An agreement would have strengthened the geopolitical standing of the Trans-Atlantic bloc against the rising economic power of China, India, and other Pacific nations, as well as the growing success of Latin America. If the United States and the EU could have ironed out their differences, they would stand as a united front against market threats from the rest of the world.
Cons of Transatlantic Trade and Investment Partnership
There were some clear downsides, however. Many industries could have suffered from increased competition from Europe. That might have led to fewer jobs for American workers. These disadvantages, of course, are risks in any trade agreement.
For example, European agribusiness would suffer from cheaper American-made food imports.

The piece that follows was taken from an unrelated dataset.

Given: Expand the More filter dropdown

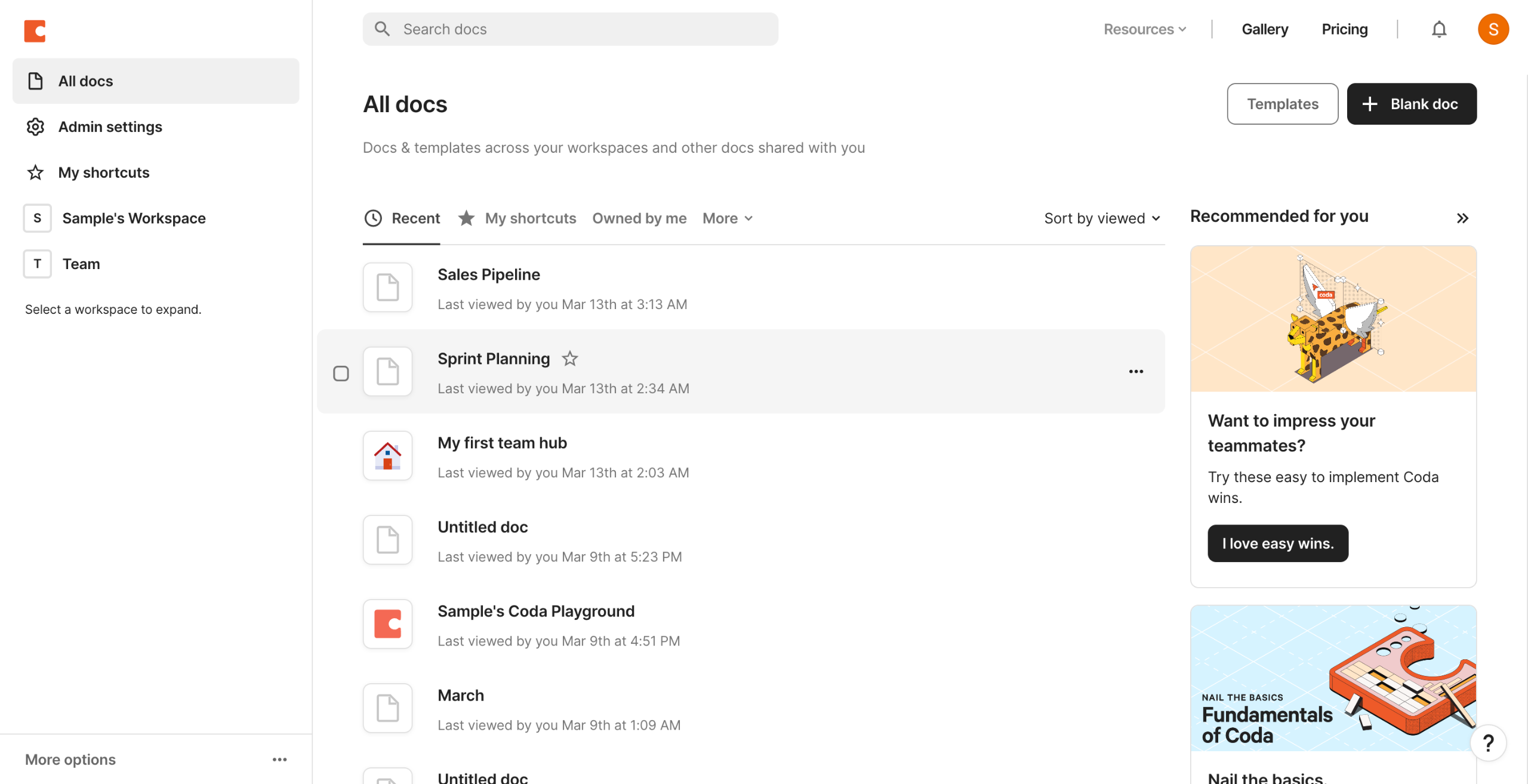Looking at the screenshot, I should pyautogui.click(x=727, y=218).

Both governments would have to stop protecting industries such as French champagne. Boeing, an American plane company, is in fierce global competition against France's Airbus. The agreement could have hurt one more than the other.
Obstacles to TTIP
The biggest obstacle to the TTIP was the protected status of each country's agribusinesses, which receive government subsidies. Neither trade partner was likely to decrease the amount of government support. That would increase food prices even more.
The EU bans all genetically modified crops. It prohibits meat from animals treated with growth hormones. It also refuses poultry that's been washed with chlorine. These are all practices common with U.S. food. European consumers would protest if these bans were lifted. They want protection from tainted or lower quality food.
Then there are many smaller issues. For example, Greece requires any cheese labeled "feta" be made from sheep or goats. U.S. dairies, on the other hand, make feta cheese from cow's milk.
In the end, it was highly unlikely that the EU would compromise by relaxing regulations. Opposition to lowering these standards is what finally rang the death knell for the Doha round of world trade talks.
One way to overcome these obstacles might be a tiered-approach. Negotiations could be successful in areas that aren't major sticking points. For example, remaining tariffs could be eliminated. But this wouldn't have much of an economic impact since tariffs are already low.